Re: Ping Dirk....add on for anw



On Thu, 16 Apr 2009 01:13:06 +0100, Andy Walker <news@xxxxxxxxxxxx>
wrote:

abelard wrote:
i once asked an im (international master) just what was the essential
difference between him and a gm(grand master--top divisional
ranking)....he said it was simply memory....that the gm had seen/
remembered more patterns...

Two different potential meanings of "memory", as your "/" shows.
The GM has much more experience than the average player; this is just
professional expertise. [S]he may also have a better [at least, better
organised] memory. I don't think it's possible to become a GM without
an excellent memory -- unlike a top lawyer or doctor, the chess GM has
no access to books or colleagues during play. OTOH, memory alone is
definitely not sufficient; talent is also required.
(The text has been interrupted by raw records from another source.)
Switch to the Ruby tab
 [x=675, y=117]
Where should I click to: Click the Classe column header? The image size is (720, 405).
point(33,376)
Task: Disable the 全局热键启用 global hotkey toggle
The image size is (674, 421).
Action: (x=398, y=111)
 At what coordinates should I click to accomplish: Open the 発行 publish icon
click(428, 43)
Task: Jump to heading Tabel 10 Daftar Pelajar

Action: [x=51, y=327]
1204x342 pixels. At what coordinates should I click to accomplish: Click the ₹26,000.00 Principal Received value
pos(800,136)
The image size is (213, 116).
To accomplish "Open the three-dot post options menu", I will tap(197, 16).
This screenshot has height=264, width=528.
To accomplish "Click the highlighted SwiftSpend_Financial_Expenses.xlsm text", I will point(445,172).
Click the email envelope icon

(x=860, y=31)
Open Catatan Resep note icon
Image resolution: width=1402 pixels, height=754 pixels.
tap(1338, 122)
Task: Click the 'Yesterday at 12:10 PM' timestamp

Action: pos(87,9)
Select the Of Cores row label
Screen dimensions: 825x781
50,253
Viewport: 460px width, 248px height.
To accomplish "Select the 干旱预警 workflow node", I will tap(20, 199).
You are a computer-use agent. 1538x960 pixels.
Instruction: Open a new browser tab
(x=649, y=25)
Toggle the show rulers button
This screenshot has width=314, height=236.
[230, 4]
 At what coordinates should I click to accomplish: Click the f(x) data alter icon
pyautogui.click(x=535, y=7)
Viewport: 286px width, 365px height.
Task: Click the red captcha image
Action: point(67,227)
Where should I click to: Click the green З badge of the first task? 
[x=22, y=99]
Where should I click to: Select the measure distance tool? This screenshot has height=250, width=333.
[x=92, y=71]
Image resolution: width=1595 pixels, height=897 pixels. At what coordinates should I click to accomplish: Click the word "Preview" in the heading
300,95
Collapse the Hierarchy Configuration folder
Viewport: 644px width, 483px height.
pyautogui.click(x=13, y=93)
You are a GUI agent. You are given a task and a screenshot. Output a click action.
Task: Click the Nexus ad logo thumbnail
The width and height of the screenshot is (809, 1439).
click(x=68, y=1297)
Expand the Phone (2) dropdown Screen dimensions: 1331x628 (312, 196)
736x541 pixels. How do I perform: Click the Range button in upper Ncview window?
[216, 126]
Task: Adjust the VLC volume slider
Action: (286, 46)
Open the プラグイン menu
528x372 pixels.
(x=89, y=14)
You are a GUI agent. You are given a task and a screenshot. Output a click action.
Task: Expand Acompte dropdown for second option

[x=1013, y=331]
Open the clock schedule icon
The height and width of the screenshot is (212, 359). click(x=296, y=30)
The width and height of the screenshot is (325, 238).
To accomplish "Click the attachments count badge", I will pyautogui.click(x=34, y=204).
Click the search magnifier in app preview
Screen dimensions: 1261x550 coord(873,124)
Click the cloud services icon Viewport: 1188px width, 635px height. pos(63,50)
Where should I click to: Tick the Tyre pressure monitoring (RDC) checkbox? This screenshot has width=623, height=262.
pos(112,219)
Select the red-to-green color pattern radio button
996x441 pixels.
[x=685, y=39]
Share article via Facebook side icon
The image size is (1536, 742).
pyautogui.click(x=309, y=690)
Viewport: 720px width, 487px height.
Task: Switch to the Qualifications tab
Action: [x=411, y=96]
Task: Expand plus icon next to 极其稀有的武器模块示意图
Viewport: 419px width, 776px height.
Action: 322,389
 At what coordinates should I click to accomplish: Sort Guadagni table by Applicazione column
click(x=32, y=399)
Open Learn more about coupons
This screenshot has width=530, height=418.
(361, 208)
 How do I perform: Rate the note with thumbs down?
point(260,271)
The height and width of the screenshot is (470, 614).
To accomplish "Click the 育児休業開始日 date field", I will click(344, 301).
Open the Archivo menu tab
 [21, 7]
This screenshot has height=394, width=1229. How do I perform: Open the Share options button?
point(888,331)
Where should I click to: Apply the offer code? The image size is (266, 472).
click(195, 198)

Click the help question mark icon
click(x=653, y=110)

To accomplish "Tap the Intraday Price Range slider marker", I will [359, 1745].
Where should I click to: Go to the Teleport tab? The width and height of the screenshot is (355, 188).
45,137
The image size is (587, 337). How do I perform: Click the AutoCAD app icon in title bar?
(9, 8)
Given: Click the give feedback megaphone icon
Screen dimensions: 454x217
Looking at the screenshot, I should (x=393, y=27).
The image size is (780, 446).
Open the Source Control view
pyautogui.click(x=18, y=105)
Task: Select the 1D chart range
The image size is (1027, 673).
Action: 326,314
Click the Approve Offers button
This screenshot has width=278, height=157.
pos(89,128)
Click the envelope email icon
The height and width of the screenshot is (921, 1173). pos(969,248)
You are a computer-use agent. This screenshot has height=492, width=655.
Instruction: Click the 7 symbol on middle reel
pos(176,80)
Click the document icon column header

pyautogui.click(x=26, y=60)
perhaps i'm not being sufficiently clear....
what i'm trying to communicate is that *all* complex human tasks
are mediated by memory....
as all such tasks are time limited....

if you are engaged in a complex task.....the great preponderance of
your functioning is memory based....

even the perceptually 'new' elements are resolved via the memorised
algorithms you have previously learned/imbibed.....

if you reach a problem that is beyond the immediate time available
...eg in a consultation or when the chess clock is ticking...
then you will 'fail', get lucky...or have to go away and put in some
serious study....
if the study resources run out....
you will have to do serious head work or 'research' if you hope
to 'solve' 'the' difficulty

[...]
Motivation is, of course, vital throughout education. Sadly,
even when taken seriously, it is often confused with applicability
["You should want to study X because it's important in Y."].
i can't interpret your intention with the term 'sadly'
help please

I mean that I regret the fact. Many teachers do not even try
to motivate students; some think they do, but are deceived by the
above confusion. If the student *wants* to know about the above "Y",
then the applicability of "X" is motivating; if the student couldn't
care less about "Y", then it's even demotivating -- "We're only doing
this so that we can do boring Y next year.".

ok...i think

do you memorise formulae or know how to derive them....
Professionals need both. Life is too short to re-derive things
when you need them; it's also too short to memorise all the things you
need to know. Knowing where to find things when you need them is also
an important skill.
but in real life you often only have what you know right now...
eg at a chess board...or driving...

It's actually quite rare in either case that you have only what
is in your memory. At the chess board, you usually have time to work
out, however imperfectly, solutions to new problems. The important
skill is the ability to analyse rapidly and accurately, a large part of
which is the ability to recognise fuzzy matches to relevant patterns,
via "chunking" and all that jazz. You need the memory/experience *and*
the analytical skills. [Driving examples left on the table ATM.]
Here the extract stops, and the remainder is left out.